## The exercise
Starting at the item line that has "You are a computer-use agent. Screen" and continuing through the end of the items below, copy those lines with "Setup" changed to "Settings" and everything else left the same. Leave the pictures out of your copy.

## Data for processing
******************************
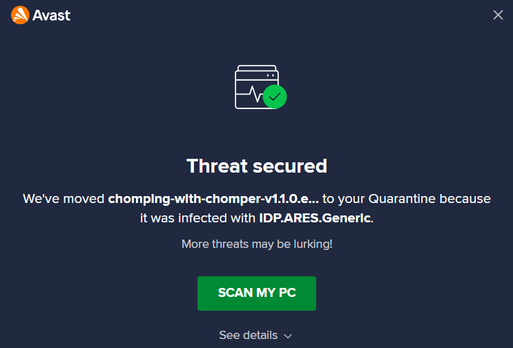The width and height of the screenshot is (513, 348).
Task: Click the word "because" in the message
Action: [466, 199]
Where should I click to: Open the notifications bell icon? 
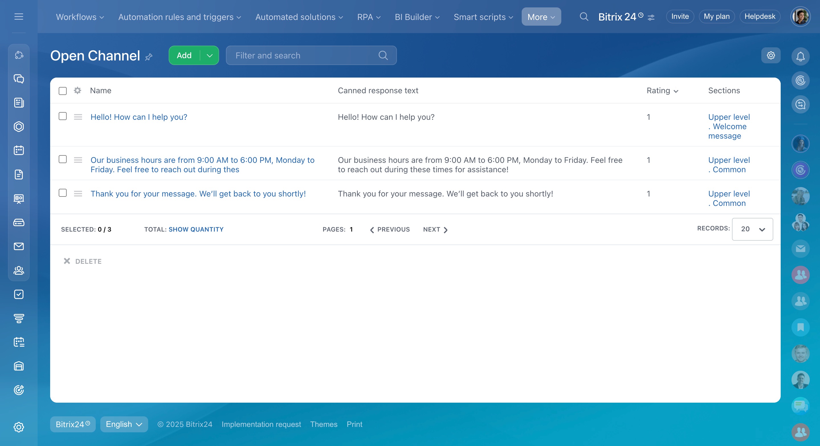click(x=800, y=56)
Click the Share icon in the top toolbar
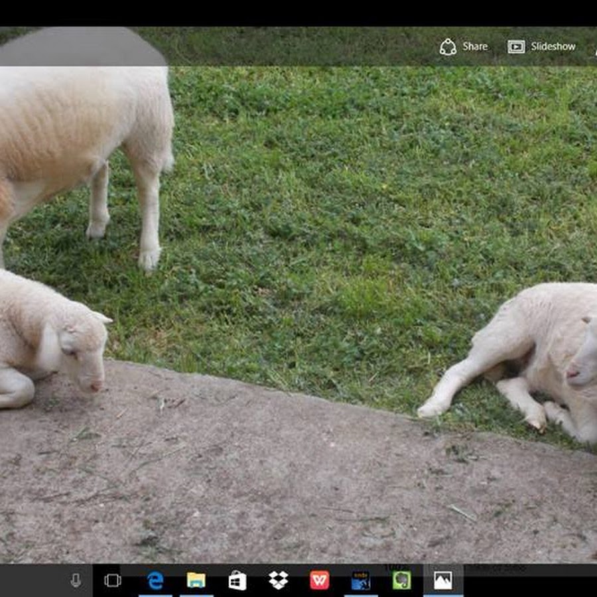This screenshot has width=597, height=597. click(448, 47)
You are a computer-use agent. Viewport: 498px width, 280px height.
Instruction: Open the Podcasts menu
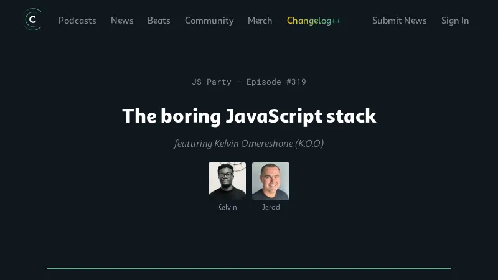pyautogui.click(x=77, y=21)
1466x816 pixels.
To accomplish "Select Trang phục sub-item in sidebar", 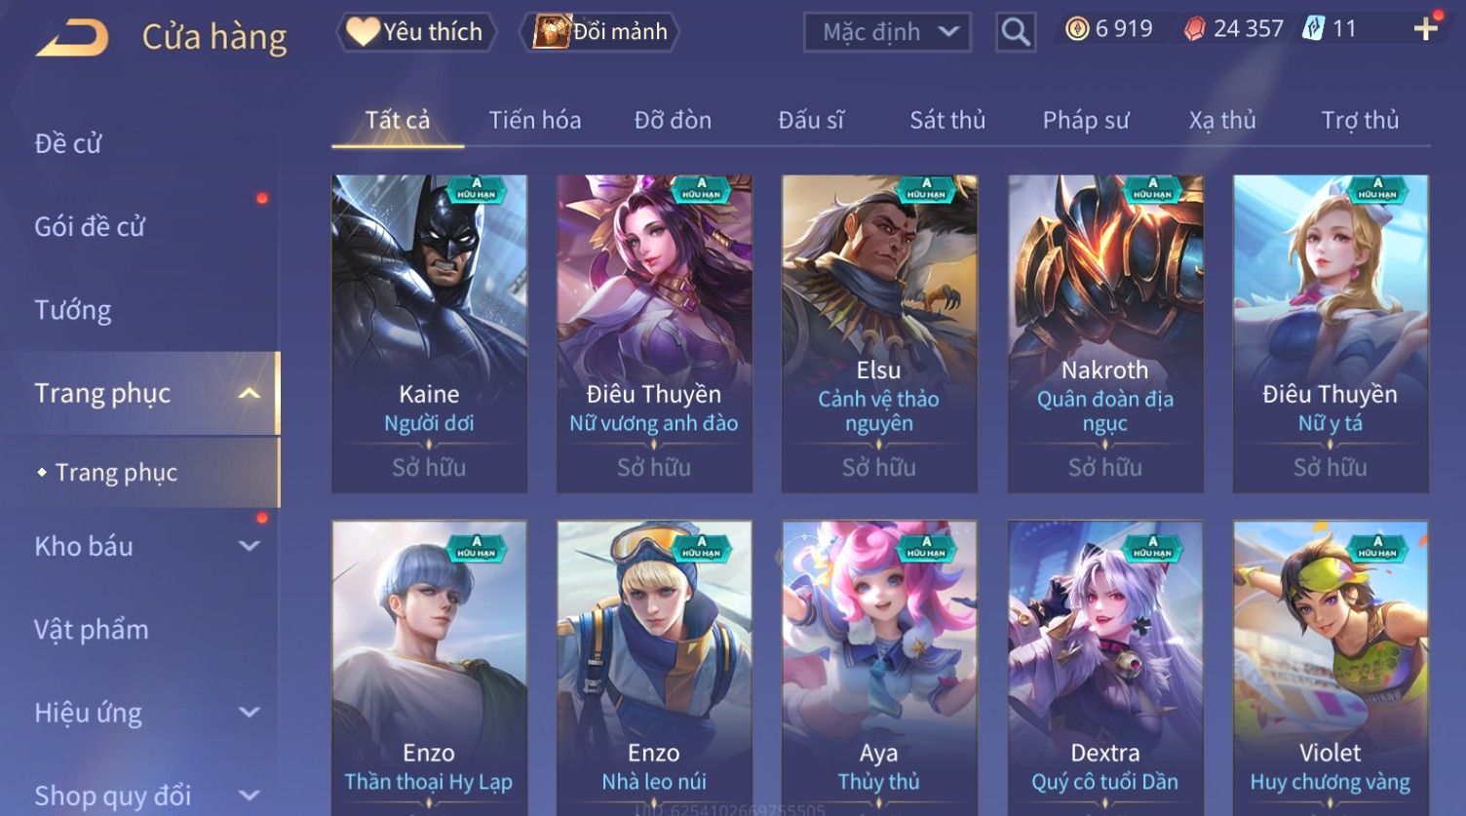I will tap(116, 473).
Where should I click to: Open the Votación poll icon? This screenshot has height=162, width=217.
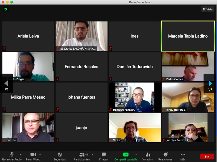[x=148, y=155]
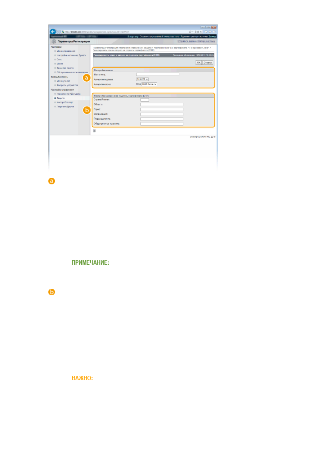Screen dimensions: 324x458
Task: Click the Имя ключа input field
Action: (158, 75)
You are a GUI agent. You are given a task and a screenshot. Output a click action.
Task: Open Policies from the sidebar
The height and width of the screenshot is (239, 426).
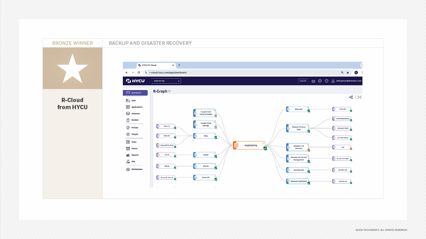tap(135, 128)
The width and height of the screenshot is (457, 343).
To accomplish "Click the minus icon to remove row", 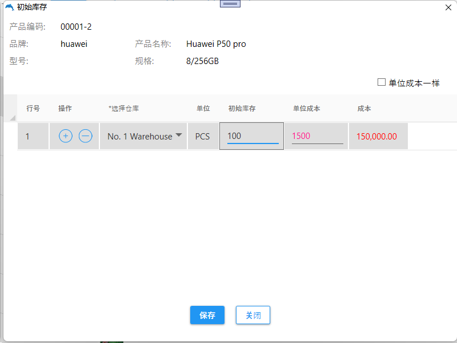I will (x=85, y=136).
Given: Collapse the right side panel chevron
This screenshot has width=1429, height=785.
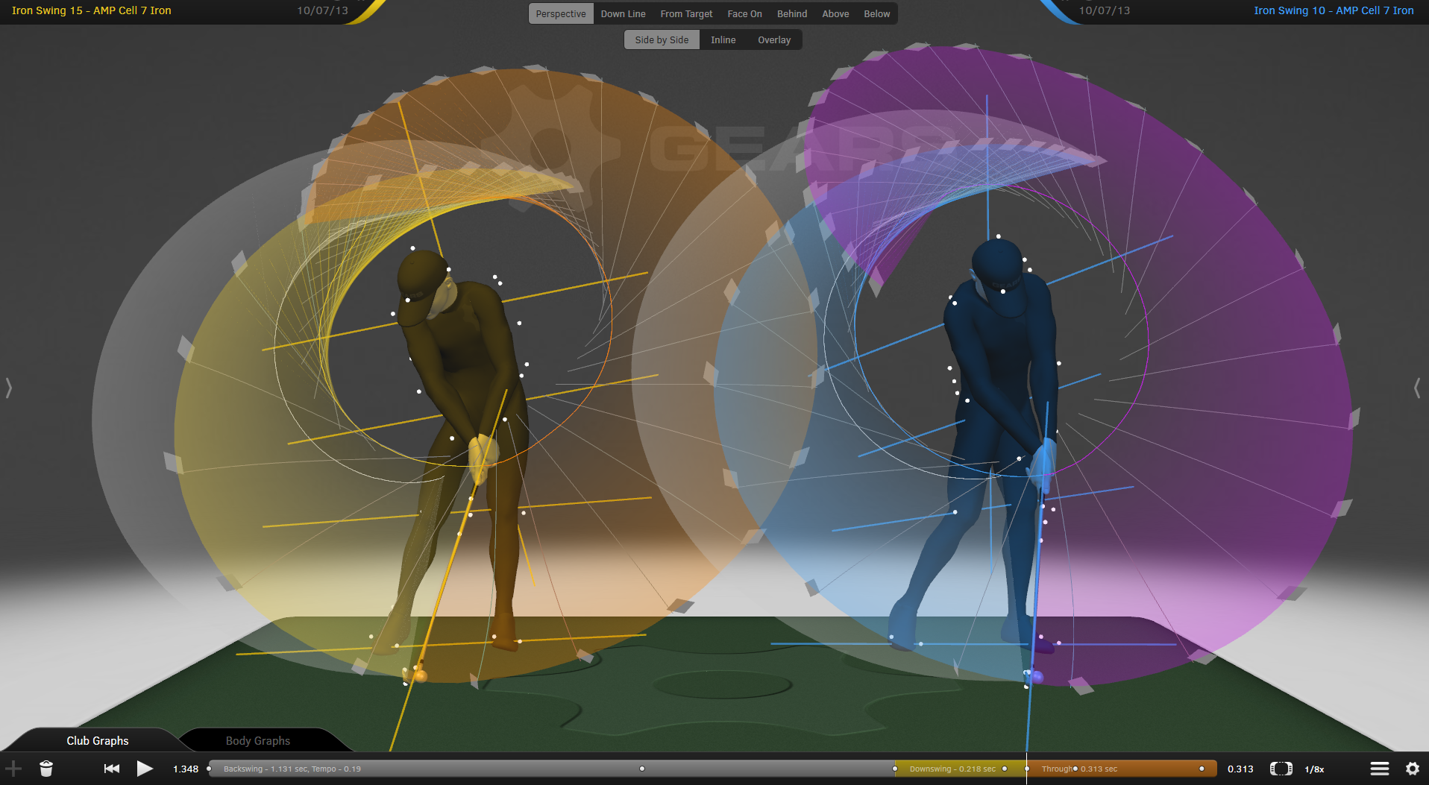Looking at the screenshot, I should tap(1417, 388).
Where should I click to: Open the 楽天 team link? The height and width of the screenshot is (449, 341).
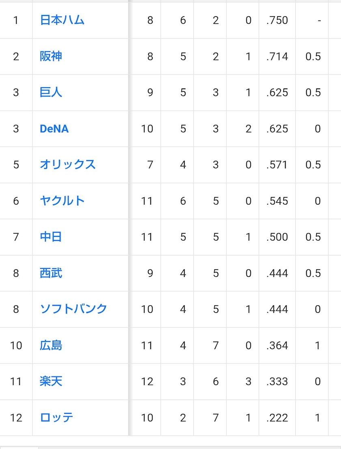point(51,381)
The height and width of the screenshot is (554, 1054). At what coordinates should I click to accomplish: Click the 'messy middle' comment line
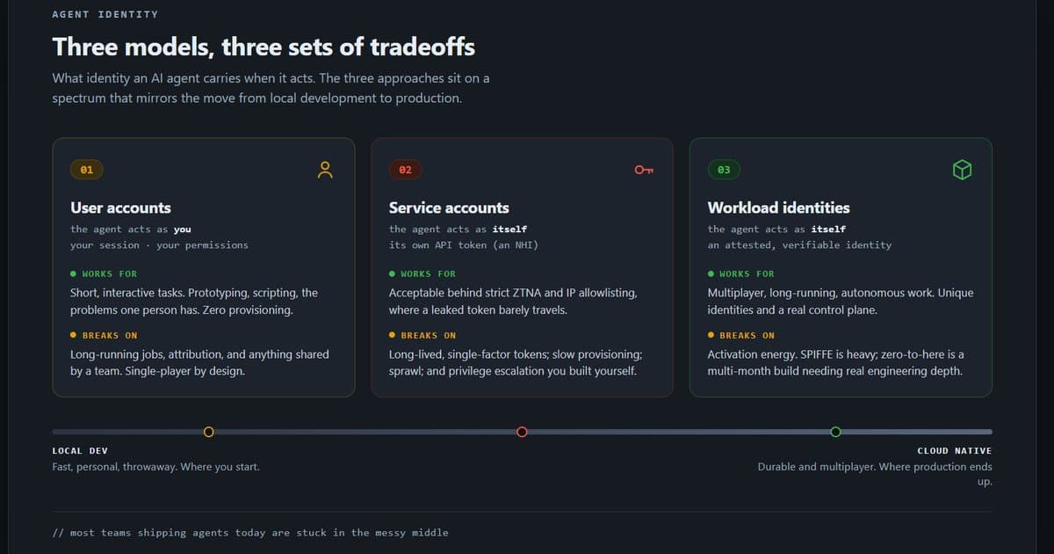click(x=250, y=532)
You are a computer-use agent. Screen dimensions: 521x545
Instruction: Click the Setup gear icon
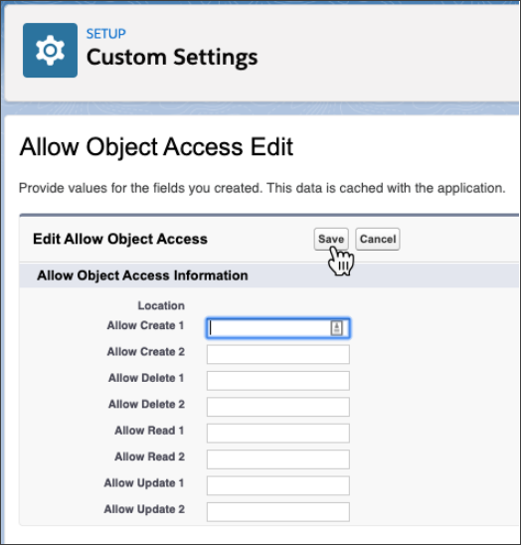click(50, 50)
******************************
## Finished exercise
You are a computer-use agent. Screen dimensions: 521x545
Instruction: Click the Settings gear icon
click(50, 50)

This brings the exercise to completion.